Cela dura… peut-être une heure, peut-être davantage. Stéphanie ne s’en expliqua jamais avec Madeleine, qui seule aurait pu préciser combien de temps elle l’avait laissée seule. La fin de l’extase malsaine fut brutale : un réveil de la sensualité, endormie depuis que la fugitive avait échappé à son mari et à la Cour. Abdiquant toute résistance, elle pensa éperdument à ce Maître despotique qui l’avait recréée pour la passion, et qui lui avait fait découvrir à quel point elle était, elle-même, un corps et une âme de passion. Elle le rejoignit par le désir. Elle le voulut.
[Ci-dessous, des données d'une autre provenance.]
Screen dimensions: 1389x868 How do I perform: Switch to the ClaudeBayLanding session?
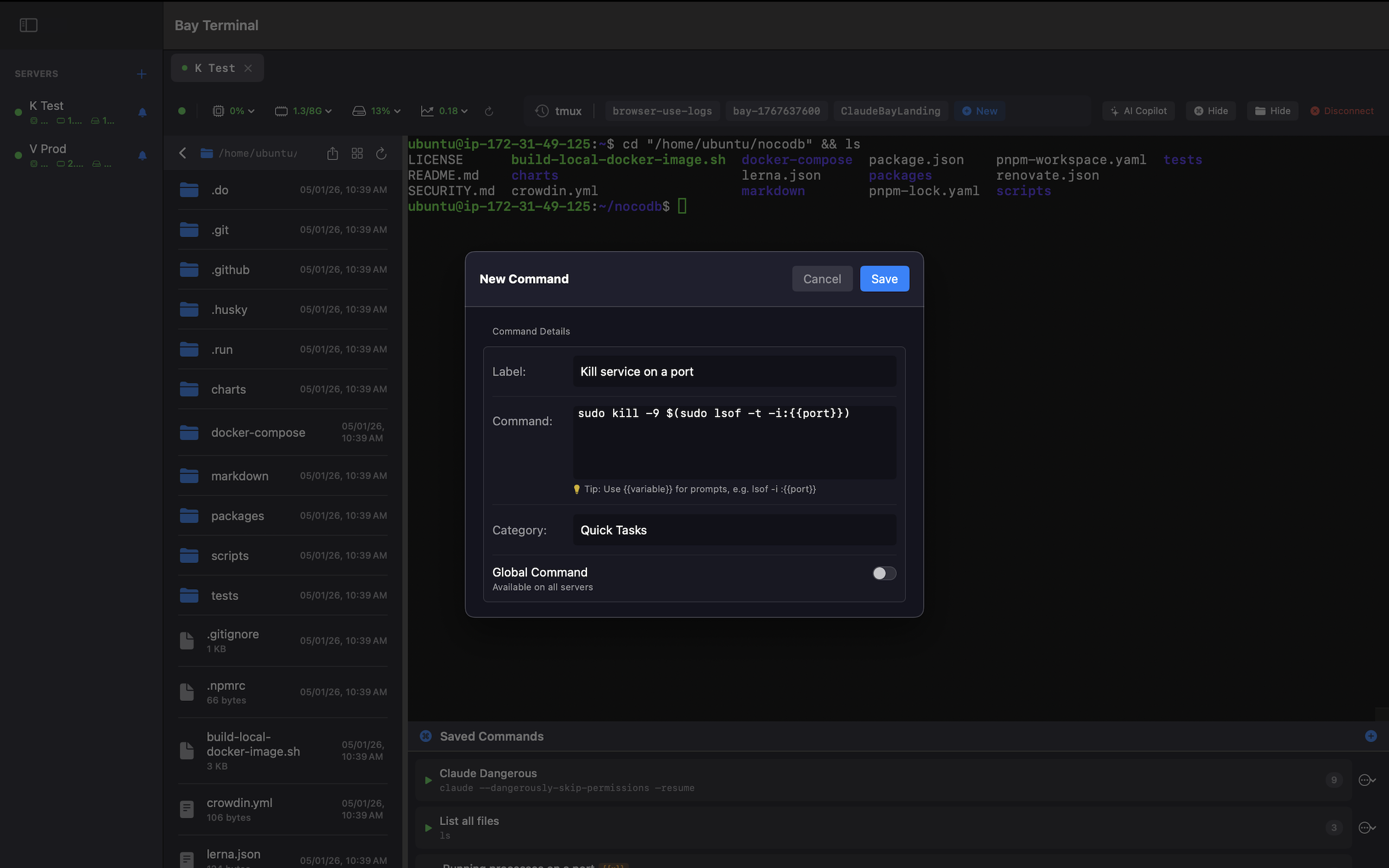click(890, 111)
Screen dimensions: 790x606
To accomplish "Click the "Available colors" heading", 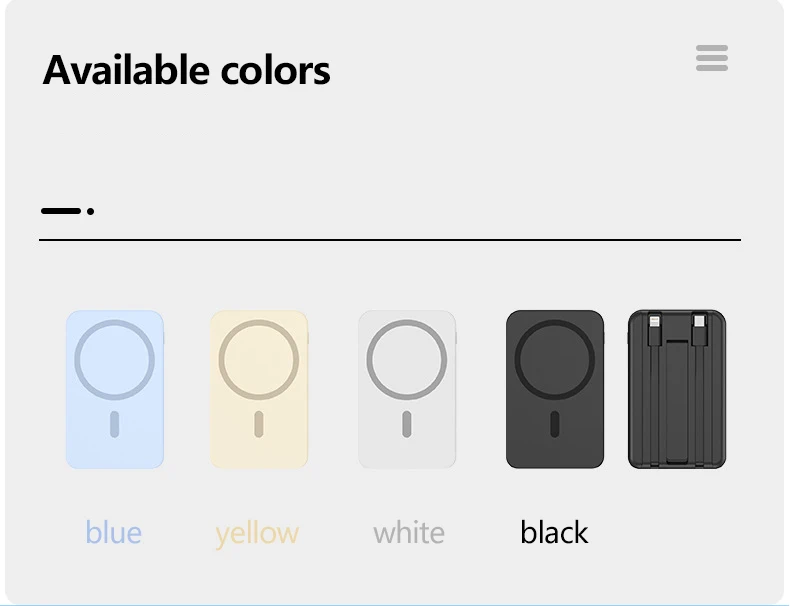I will 186,70.
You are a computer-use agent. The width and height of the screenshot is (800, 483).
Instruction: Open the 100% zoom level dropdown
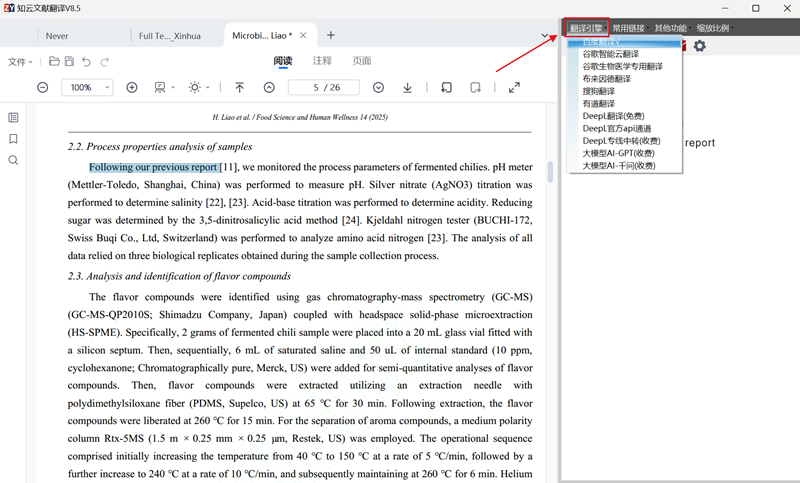(x=89, y=88)
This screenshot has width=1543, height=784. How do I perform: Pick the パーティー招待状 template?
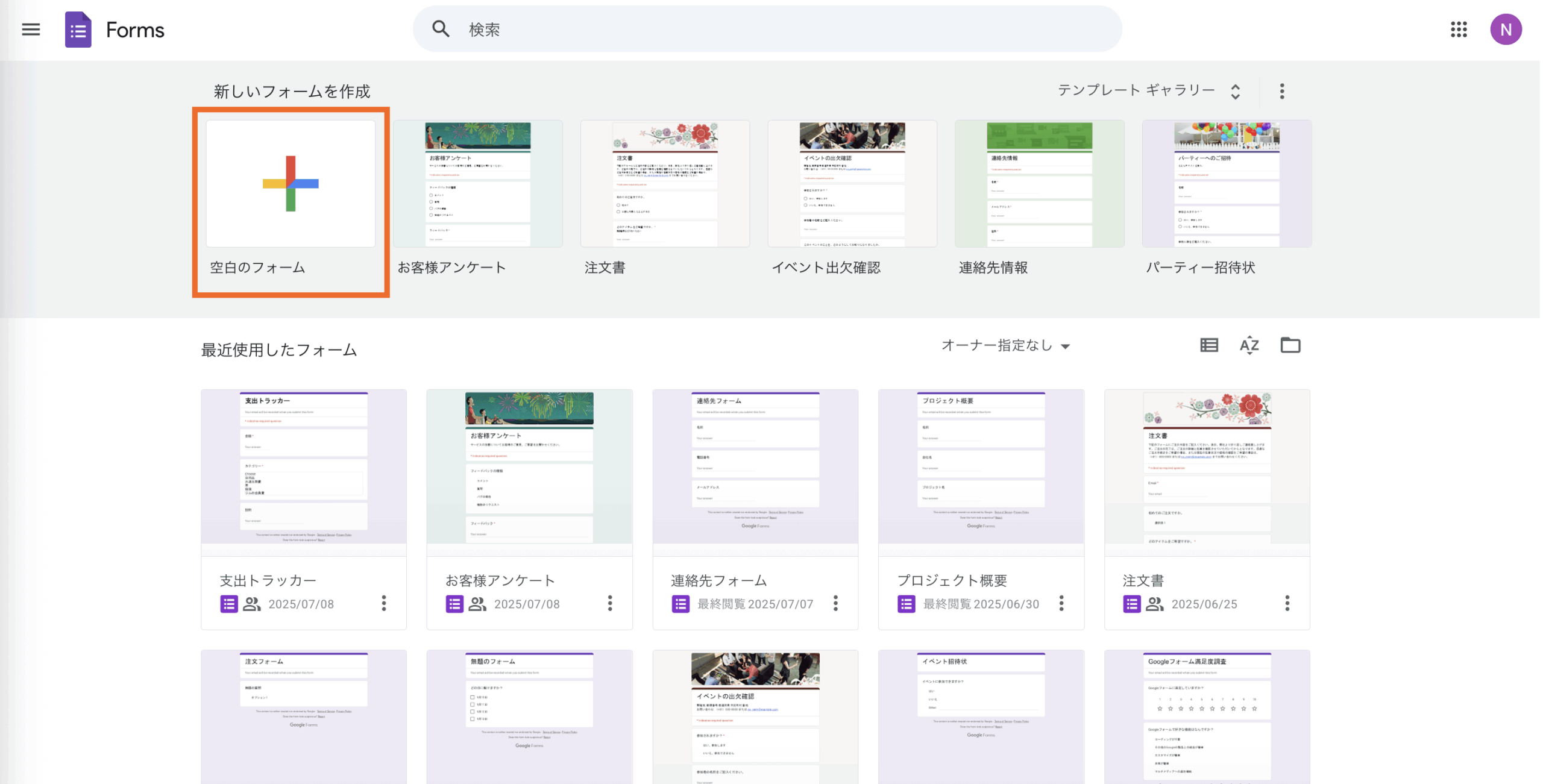coord(1226,184)
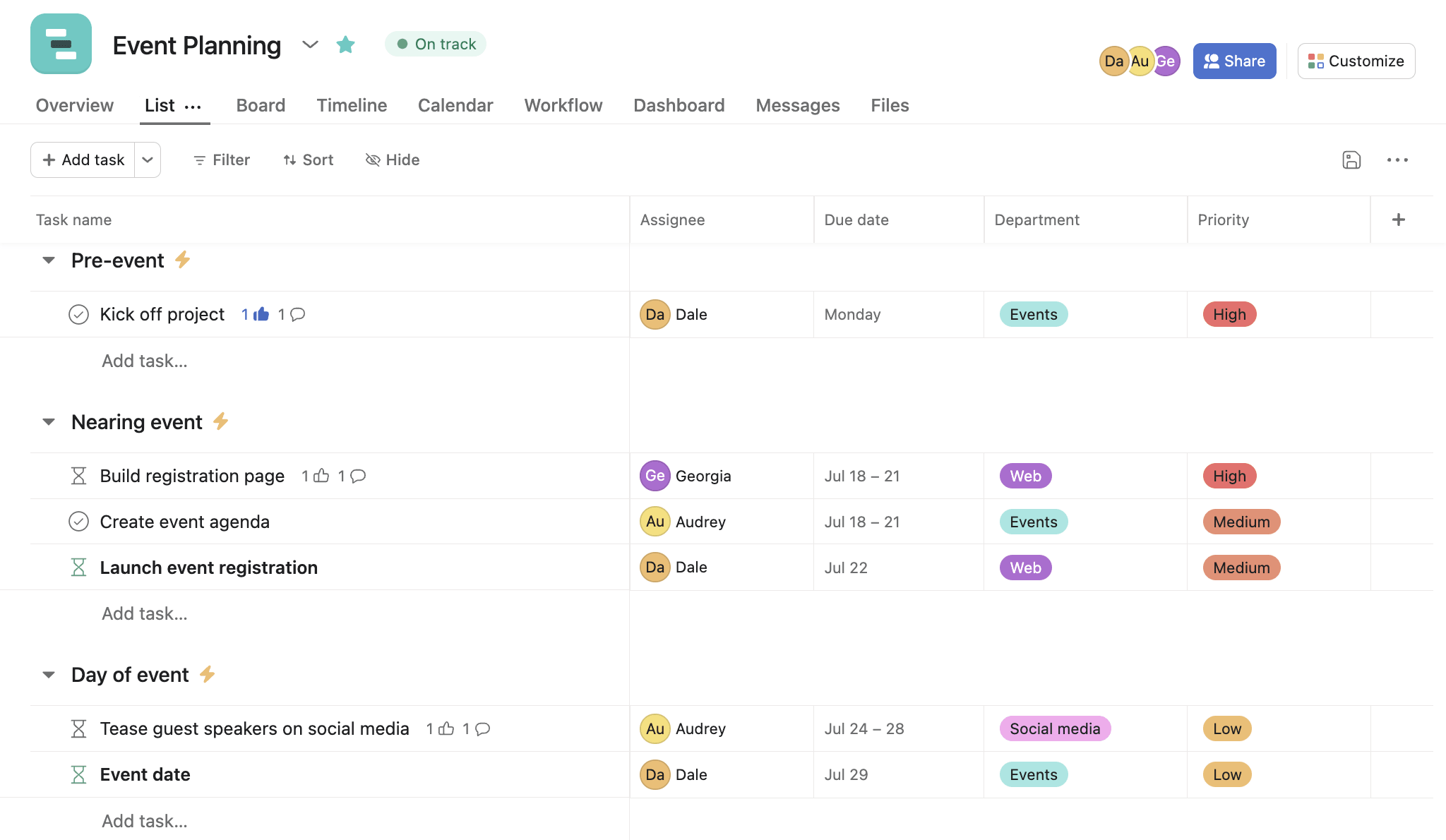
Task: Collapse the Nearing event section
Action: click(47, 421)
Elle l’appela… « Tout ce qu’il voudra de moi… ou contre moi, mais qu’il vienne, que je le retrouve ! » Des larmes d’énervement mouillaient ses yeux, ses doigts se crispaient sur le vide… « Je le veux ! Je te veux ! » Elle quitta la chaise où elle avait subi l’assaut de la tentation, où elle avait savouré l’extase impure ; elle se jeta, hagarde et haletante, sur sa couchette de couvent, et là, prostrée, elle répéta comme une oraison fervente le don d’elle-même à l’amant absent : « Je t’aime ! Je suis toute à toi ! Je t’aime ! » Elle se sentit vraiment la proie de l’amour, tout ce qu’il y avait en elle de libre, de volontaire, d’exalté vers l’idéal, soudain refoulé en des profondeurs inaccessibles. A ce degré de tension, son pauvre être matériel éprouvait plutôt de la souffrance que de la joie à s’abîmer dans l’Absent, à se confondre avec lui aussi matériellement que s’il eût été là ; mais cette douloureuse délivrance rejoignit, aux limites de la sensation perceptible, la volupté de la possession.
Une telle prostration passionnée fut suivie de quelques minutes calmes, d’abord assez semblables à un demi-sommeil, puis peu à peu lucides. Alors elle aperçut le désordre de ses vêtements, de sa chevelure, du lit sur lequel elle gisait. « Madeleine !… » pensa-t-elle. Et la peur de la voir apparaître suffit à la jeter sur pied, fiévreusement active pour tout replacer, sur elle et autour d’elle, dans l’ordre accoutumé. Quand Madeleine rentra de son oraison, elle trouva Stéphanie assise devant sa table, les yeux sur l’ouvrage de saint Jean de la Croix. Elles causèrent. Le regard de Madeleine fut presque insupportable à Stéphanie. Pourtant Madeleine parlait comme d’habitude, par petites phrases espacées, prononcées avec lenteur et construites avec précision. Elle disait, comme d’habitude, des choses à la fois pratiques et édifiantes ; sa gaieté d’enfant fusait par moments en rires ingénus ; ses prunelles couleur de poussière, qui jamais n’avaient paru plus impénétrables, dardaient sur les yeux de la pécheresse leur perçant regard, et la pécheresse avait la sensation qu’ils pénétraient au profond d’elle-même, tels ces faisceaux électriques que les médecins projettent dans la gorge, après avoir masqué leur propre visage. Madeleine aussi, malgré sa gentillesse tendre et sa bonne humeur, semblait masquée à Stéphanie. « Elle devine. Elle sait. Elle voit la honte qui habite en moi… » L’inquiétude d’être percée à jour et de laisser paraître sa honte amortit pendant quelque temps le trouble sensuel : elle put se contraindre, redoutant « que cela ne se vît… » Mais elle sentait tout de même le Tentateur tapi invisiblement dans la chambre, et qu’il guettait l’occasion de l’assaillir à nouveau. Comment s’avouer qu’elle attendait avec impatience une sortie de Madeleine pour succomber encore ?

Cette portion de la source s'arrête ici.